Although we have not had an opportunity to confirm the exact details of this tragic incident beyond news reports, we felt it important to share a few general officer safety reminders relative to the type of scenario in which this terrible attack occurred. Please note that although the following points may not have had specific relevance to the incident that cost the life of Constable Czapmik, please keep them in mind as important foundational concepts that can play a crucial role in your safety and survival.
Consider where you park.
If it’s within your control, try to select an area where you can easily see someone approaching your squad. An ideal situation would be one where you’re able to back into a spot that doesn’t allow for someone to approach you from behind.
Also, refrain from doing paperwork or otherwise sitting idle close to the scene of a call where subjects you’ve had contact with can quickly locate and approach you. Move away from the scene to complete your paperwork.
Lastly, although seemingly obvious, pick a spot that you know from experience to be relatively safe and protected if you’re able.
Watch your interior lighting.
At night, interior lighting in your squad can be a major officer safety factor. It’s best to avoid a bright white bulb in your dome light. Not only does this kind of sharp lighting fully illuminate you and the interior of your vehicle, but it can make it very difficult to see out your windows and can seriously compromise your night vision.
There are a number of options you can use to filter or otherwise diminish the level of intensity of your interior lighting without inhibiting your ability to see; things like using a red or amber bulb in your dome light, using heat resistant paint to coat the interior of your dome light cover, inserting a heat resistant gel sheet, cut to size, inside your dome cover, etc.
Try to work in an upright position.
Whenever possible, it’s best to try to use your steering wheel as a platform for positioning your clipboard and paperwork as opposed to keeping them in your lap or laying them across an arm rest or other low position that requires you to look down for prolonged periods of time.
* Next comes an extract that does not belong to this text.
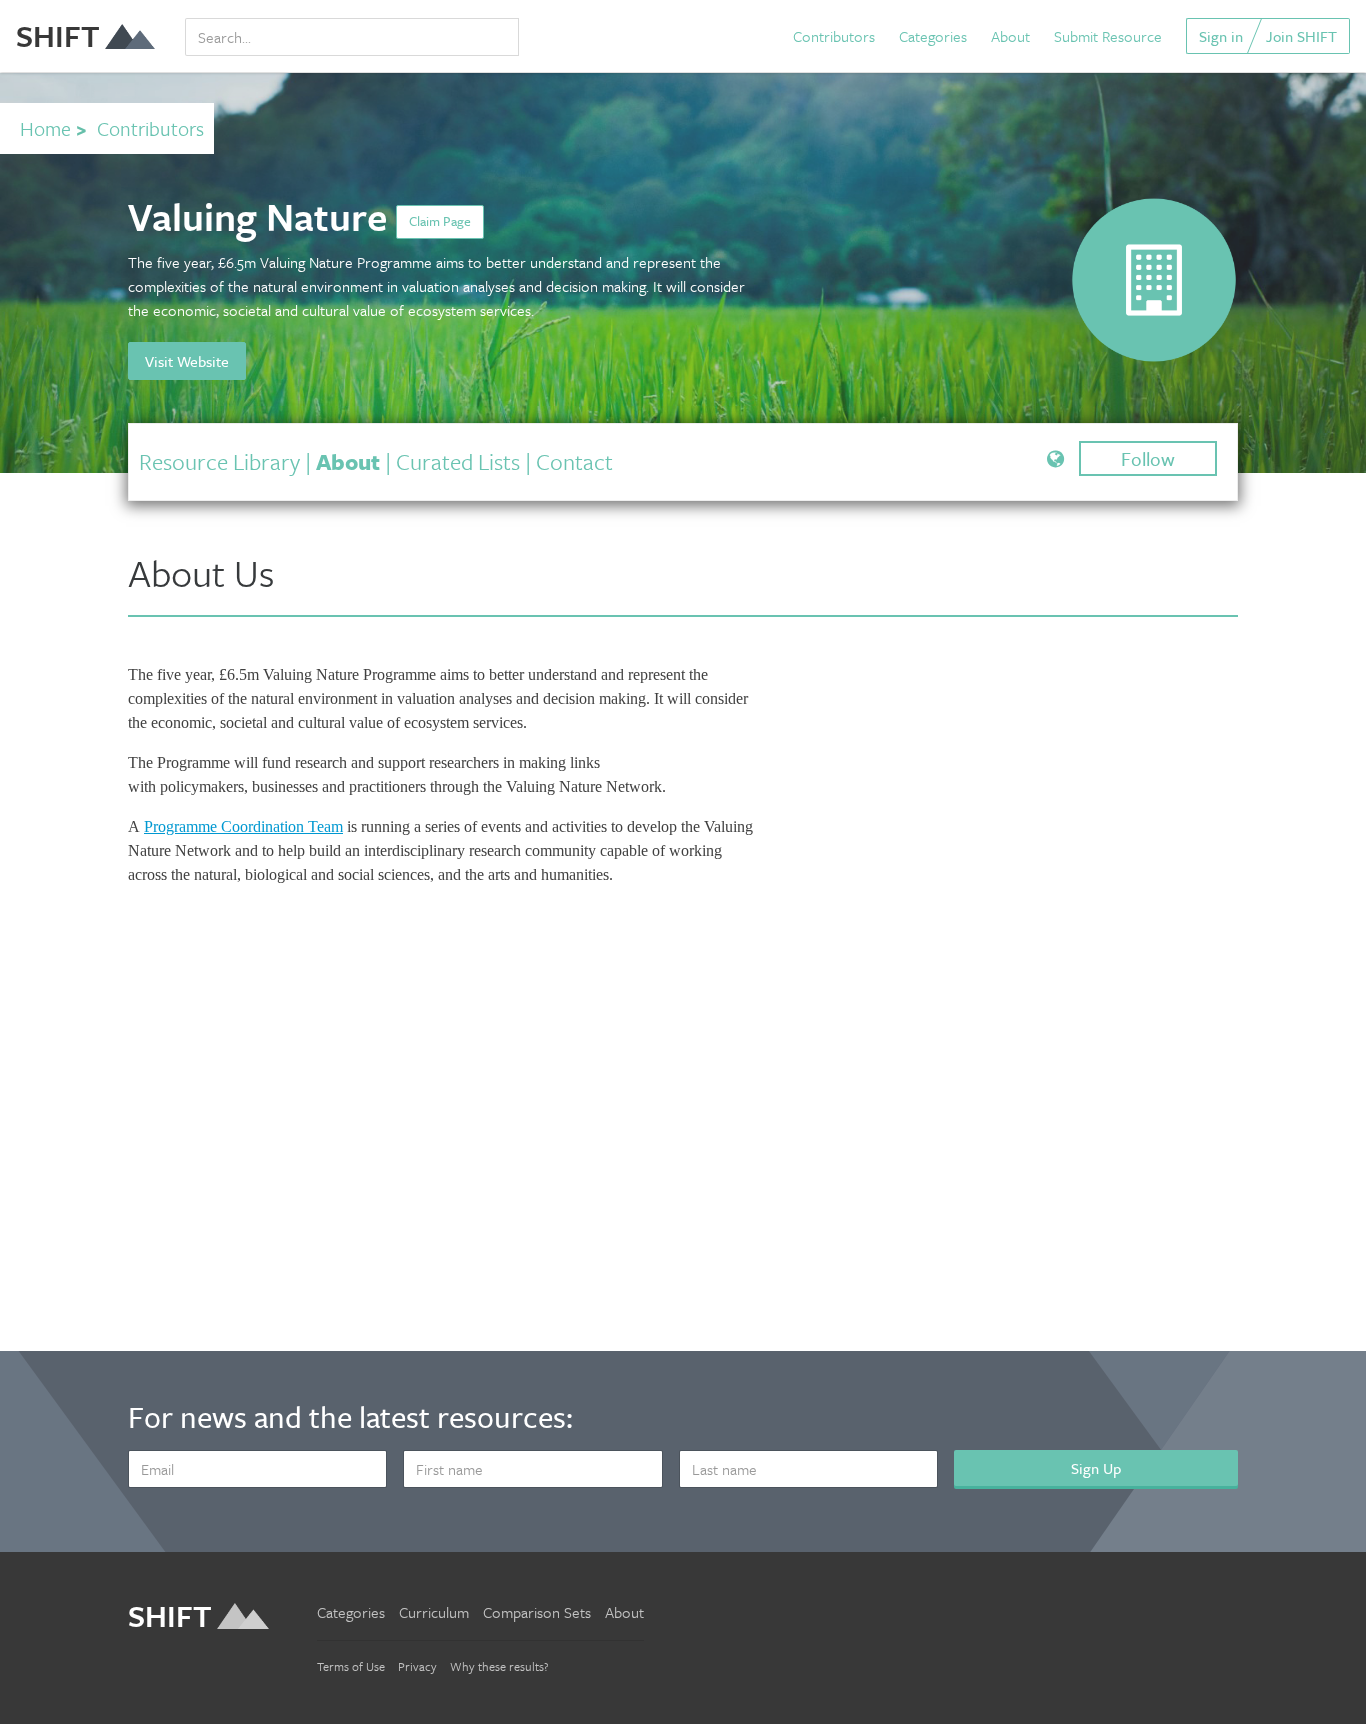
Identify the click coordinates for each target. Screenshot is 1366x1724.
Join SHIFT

Positioning your clipboard at the level of the steering wheel will allow you to sufficiently read and write while maintaining the ability to quickly and easily glance up to look through the windshield. This positioning also allows you to spot approaching people in your peripheral vision much faster than if you were looking down.
Remember to glance.
When you’re sitting in your squad focusing on paperwork or something other than the exterior atmosphere, make it a point to frequently glance up and around, through the windshield, into the main rear view mirror and into each side mirror. If you’re in a location where vehicles are passing by you from the front, try not to catch a direct blast of approaching headlights in the eye. This can throw off your night vision.
Keep your car running.
If you need to get out of the area quickly, not having to take the extra step of starting your car can save you precious seconds.
Try to avoid sitting in one area for a prolonged period of time. If you’ve got a lot of paperwork to complete, intermittently move to different locations.